_Your task_.
Copy out the material word for word, from the line containing "You are a GUI" through the end of the material, with both ends included. Leave the pictures out of your answer.

_Input_.
————————

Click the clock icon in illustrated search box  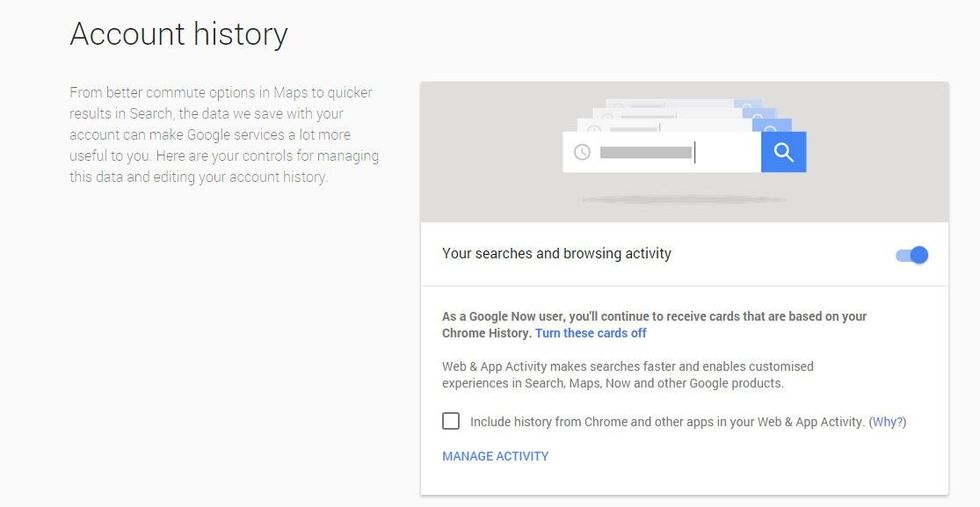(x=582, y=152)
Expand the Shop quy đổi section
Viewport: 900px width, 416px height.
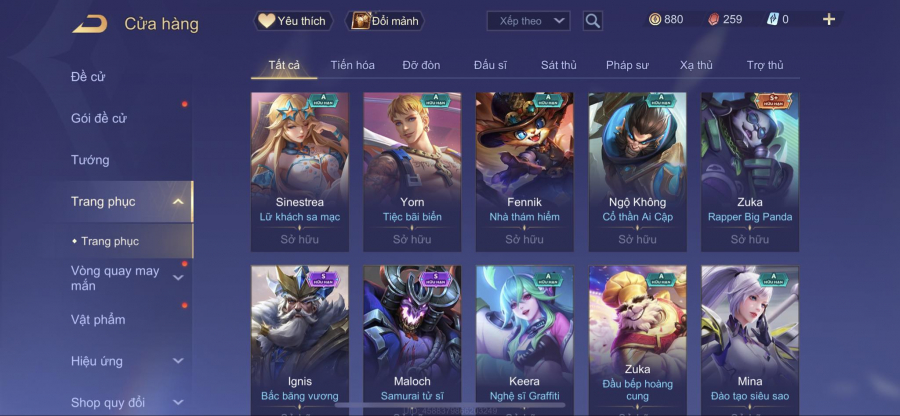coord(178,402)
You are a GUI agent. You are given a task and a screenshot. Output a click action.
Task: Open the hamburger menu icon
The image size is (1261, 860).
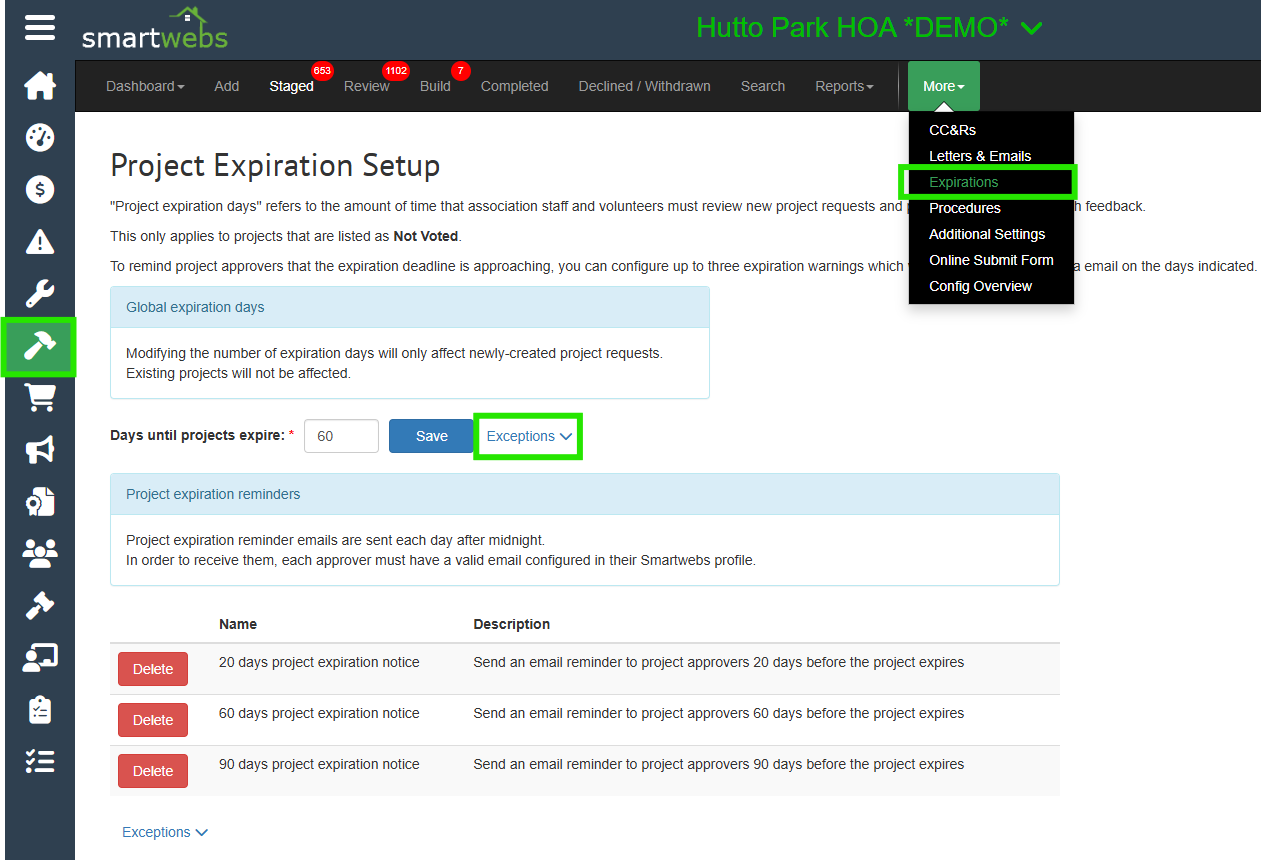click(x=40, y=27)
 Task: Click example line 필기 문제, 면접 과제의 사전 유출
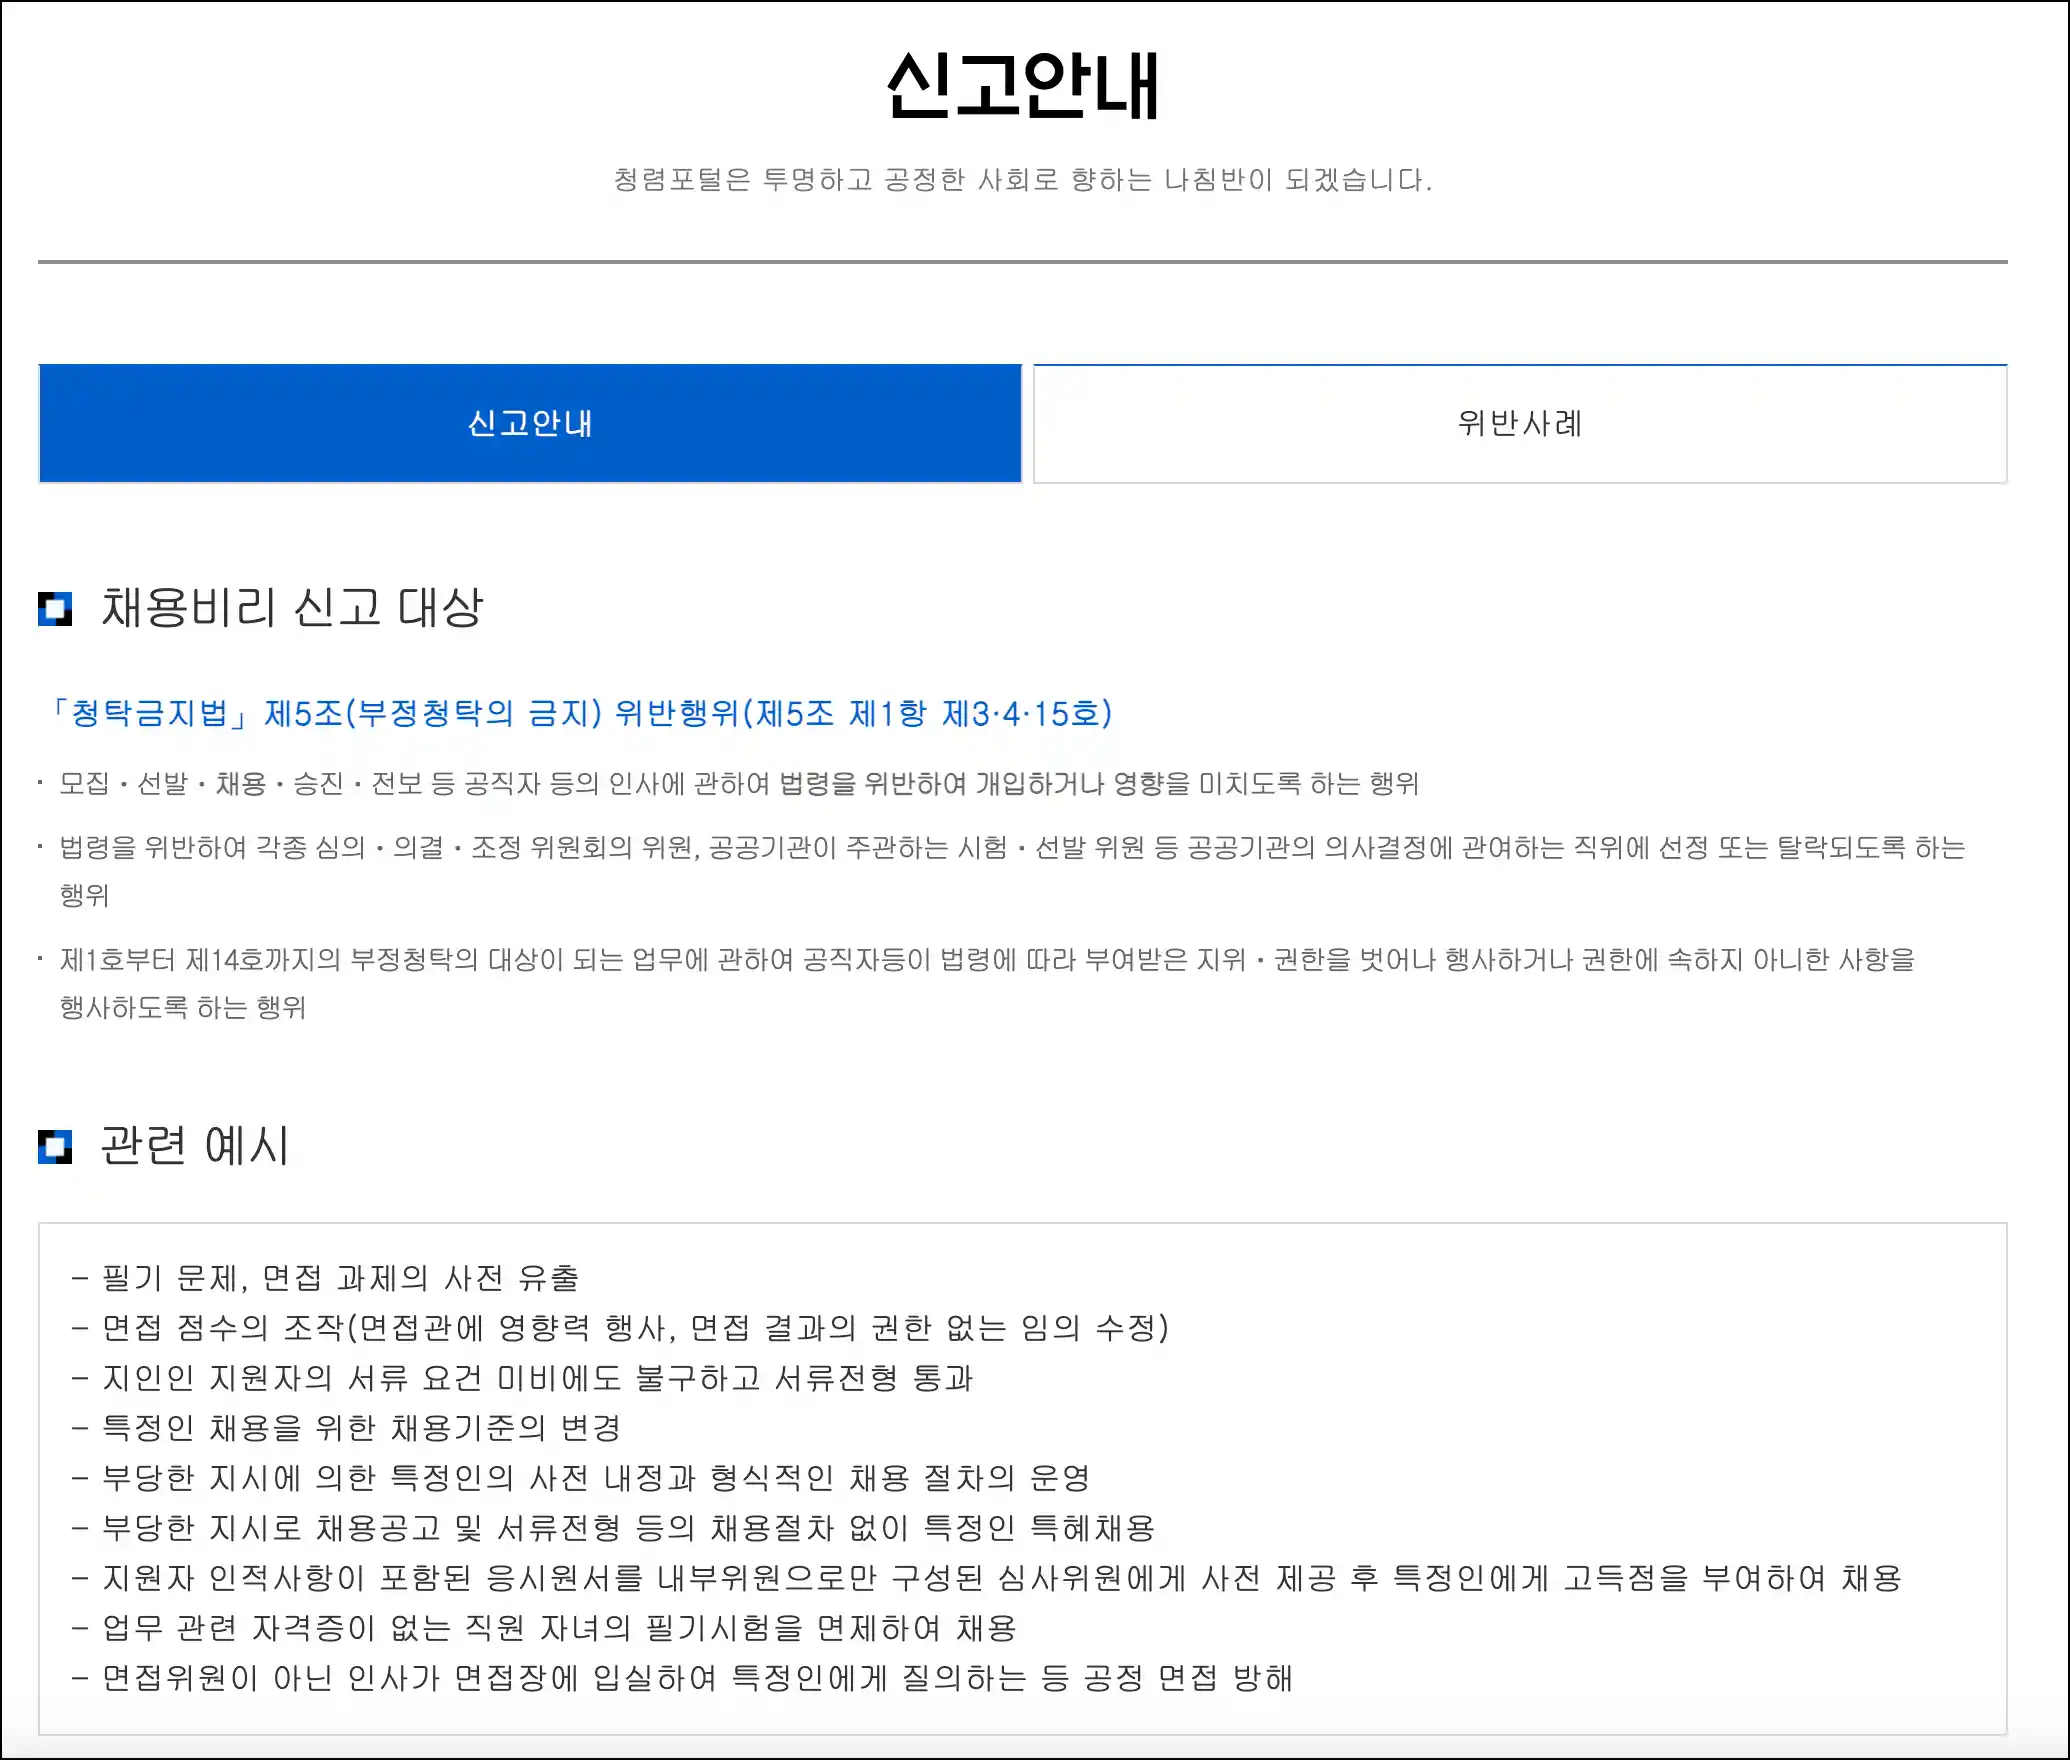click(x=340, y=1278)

————————

_Output of the task_.
You are a GUI agent. You are given a task and a screenshot. Output a click action.
Task: Open the hamburger menu icon
The image size is (1261, 860).
click(x=40, y=27)
 Task: Click example line 필기 문제, 면접 과제의 사전 유출
click(x=340, y=1278)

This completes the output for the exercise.